TOM PETRIE: It's a precursor of what's happening with oil and as we see that strengthening the demand for oil, especially in the emerging countries, is coming back and coming back fast: China already and India with a lag but coming, and so it's setting up the stage for higher prices. I think we're in a zone right now of $55 to $75 a barrel 80% of the time, briefly below the low end or above the high end, but if you look out to 2011 to 15, we're heading into higher territory.

CONSUELO MACK: Do you want to vote on interest rates or would you rather stick with the oil patch?

TOM PETRIE: I'll stick with the oil patch.

CONSUELO MACK: We tried.

TOM PETRIE: They will correlate.

CONSUELO MACK: So if oil goes up, then interest rates will go up as well. Good point. Okay. Bob, the U.S. economy, you are forecasting sub-par low growth and low inflation. How sub-par, and how low growth?

BOB DOLL: Well, I'll take some guesses Consuelo: three to four percent real growth for the second half of this year, two to three next year, which is long-term trend, is disappointing for a recovery. The important part is, we are having a recovery. Lots of people still think we're in a recession. The economy is recovering, but there are head winds, paying down of debt, the financial system, the consumer have a lot of work to repair their balance sheets and that's going to keep growth relatively slow, not to mention all the government is doing and what comes from that, that is keeping pressure on our currency and lots of other things we think hold back that rate of growth.

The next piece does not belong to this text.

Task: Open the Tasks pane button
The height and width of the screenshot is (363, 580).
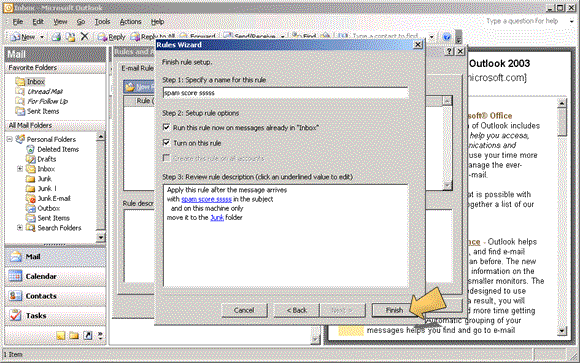Action: tap(55, 315)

CONSUELO MACK: All right. Before we get depressed about this, however, you don't think that that means that equities, that stocks are going to underperform or have sub-par growth. They certainly have not so far this year.

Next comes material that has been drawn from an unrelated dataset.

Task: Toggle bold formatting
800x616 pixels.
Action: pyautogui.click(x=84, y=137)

BOB DOLL: Correct, for the moment. There's a long list, I would posit, of cyclical positives and the there are these secular concerns and it's confusing to think about them both and I think the way to rationalize it is the cyclical positives are winning for the moment; doesn't mean the secular concerns aren't a problem, but as long as those cyclical positives, the effect of the stimulus, improving leading economic indicators, rising earnings estimates, the wall of worry that lets the stock market climb, all these things have and we think will continue for the foreseeable future, make the equity market go higher. But the problems will come back and bite us at some point in time.

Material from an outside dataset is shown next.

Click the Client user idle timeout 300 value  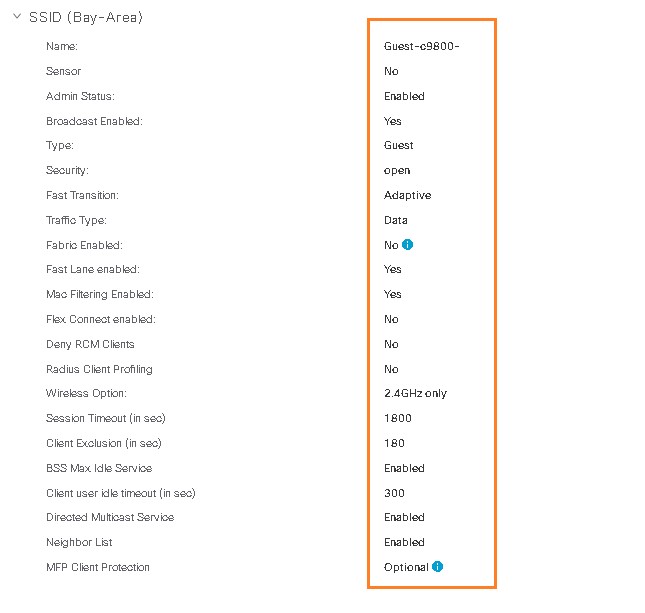coord(394,493)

CONSUELO MACK: John, we haven't seen you since last September, which has seemed like a lifetime for investors. Our lives passed before us. I mentioned you oversee 11 funds, you've got 17 active models that are basically running those things, and you along with everyone else had a rough year and a half that you've just come through, but what were the biggest surprises last year at Bridgeway?

JOHN MONTGOMERY: I would say the movement together of so many different styles all cratering at the same time, so momentum, deep value investing. Bridgeway did some research on a new contrarian model, which you would think would not correlate with the classic growth investing, when everything is down at the same time even things that tend not to correlate like the price of oil going from a peak of 146 all the way down to 31 on the spot market. There's no place to hide in terms of classical investments.

CONSUELO MACK: It was a model-busting time, right?

JOHN MONTGOMERY: It was.

CONSUELO MACK: And as a result, have you changed any of models at all?

JOHN MONTGOMERY: I would qualify that in one place. Bridgeway also has a category of models we call "side-stepping models." These are ones specifically set to identify companies in distress. Those did great last year, so predictably in a recession those would do well, so our ultra-small company market fund for example, even though a big down year, provided seven percentage points of cushion relative to its market index. There's a category of things that work and that's actually a good time to be providing cushion when things are really falling apart.

CONSUELO MACK: So the other thing that happened was that the companies with disappointing earnings did best and the positives surprises lagged. Is that right?

JOHN MONTGOMERY: That has been a trend generally over the full year including the downturn, but in the last six months this is the one trend that completely surprises us. The magnitude.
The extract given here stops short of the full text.